Provided records:
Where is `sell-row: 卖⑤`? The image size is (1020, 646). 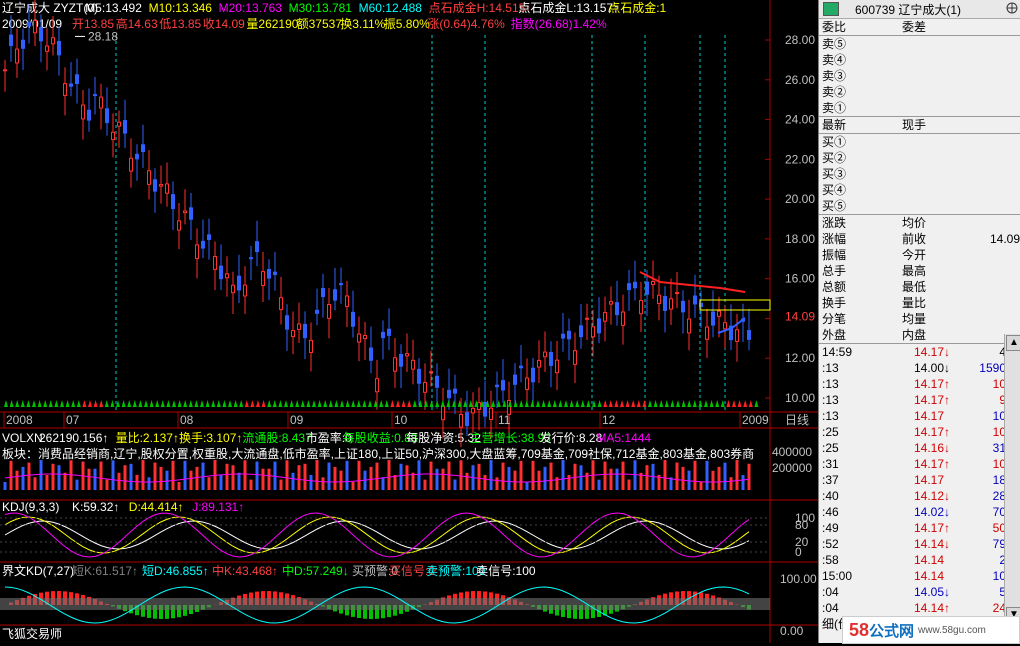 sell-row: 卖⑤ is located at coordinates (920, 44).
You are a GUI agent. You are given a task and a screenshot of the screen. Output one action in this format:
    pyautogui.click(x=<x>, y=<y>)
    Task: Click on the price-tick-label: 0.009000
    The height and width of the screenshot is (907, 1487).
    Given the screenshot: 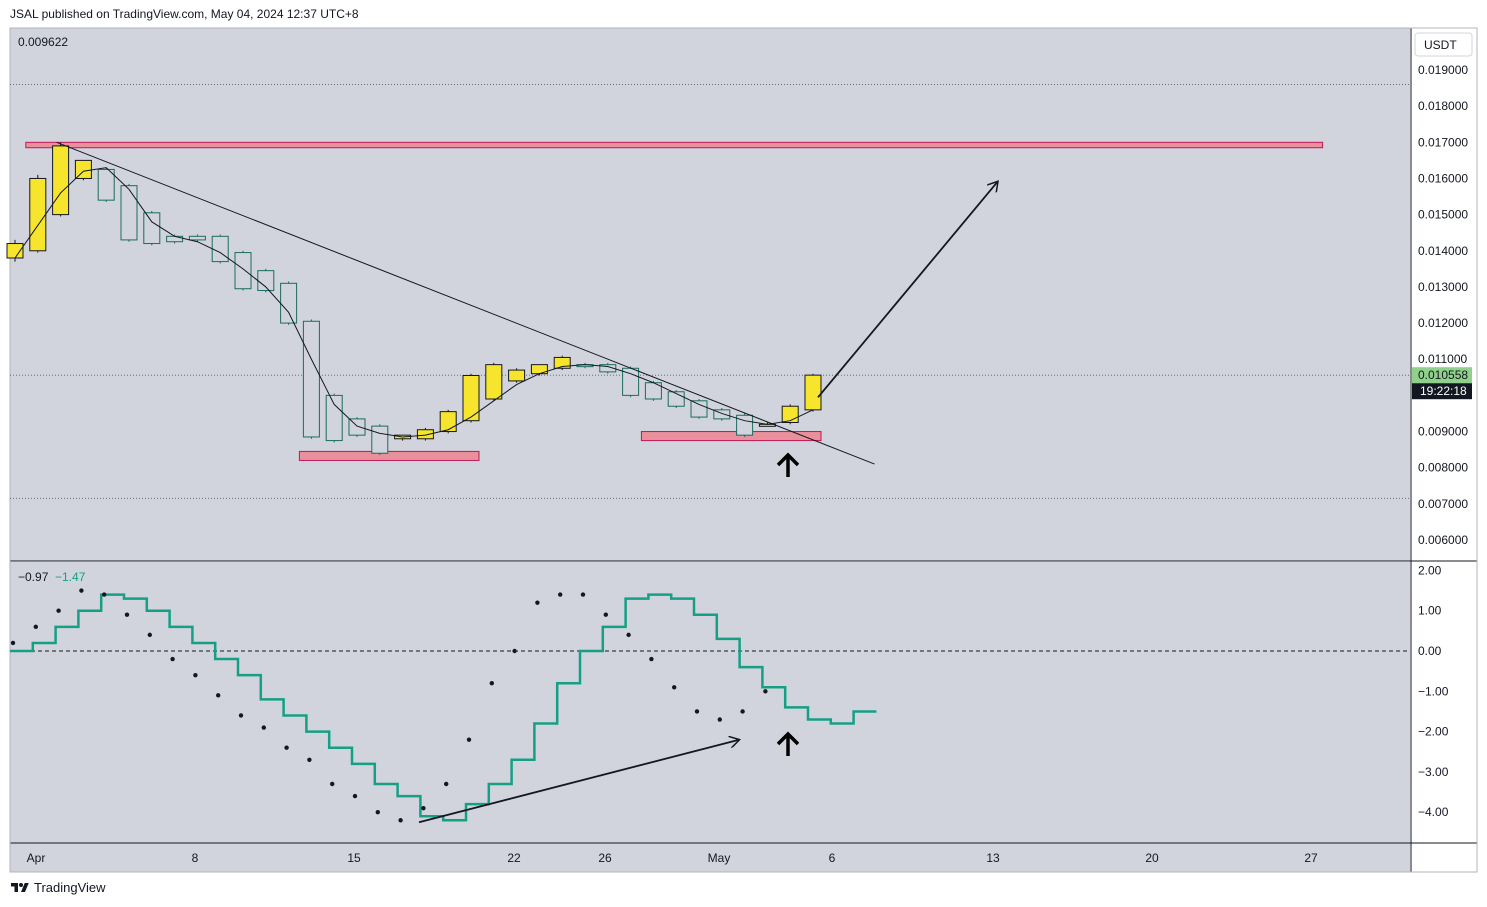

Task to carry out:
Give the part of the records above that opens with the line containing "You are a GUI" and runs through the end of the records as a JSON list of strings, one string per line, with blank lines left out. Leave the pictures out of your answer.

Task output:
[
  "You are a GUI agent. You are given a task and a screenshot of the screen. Output one action in this format:",
  "    pyautogui.click(x=<x>, y=<y>)",
  "    Task: Click on the price-tick-label: 0.009000",
  "    The height and width of the screenshot is (907, 1487).",
  "    Given the screenshot: "
]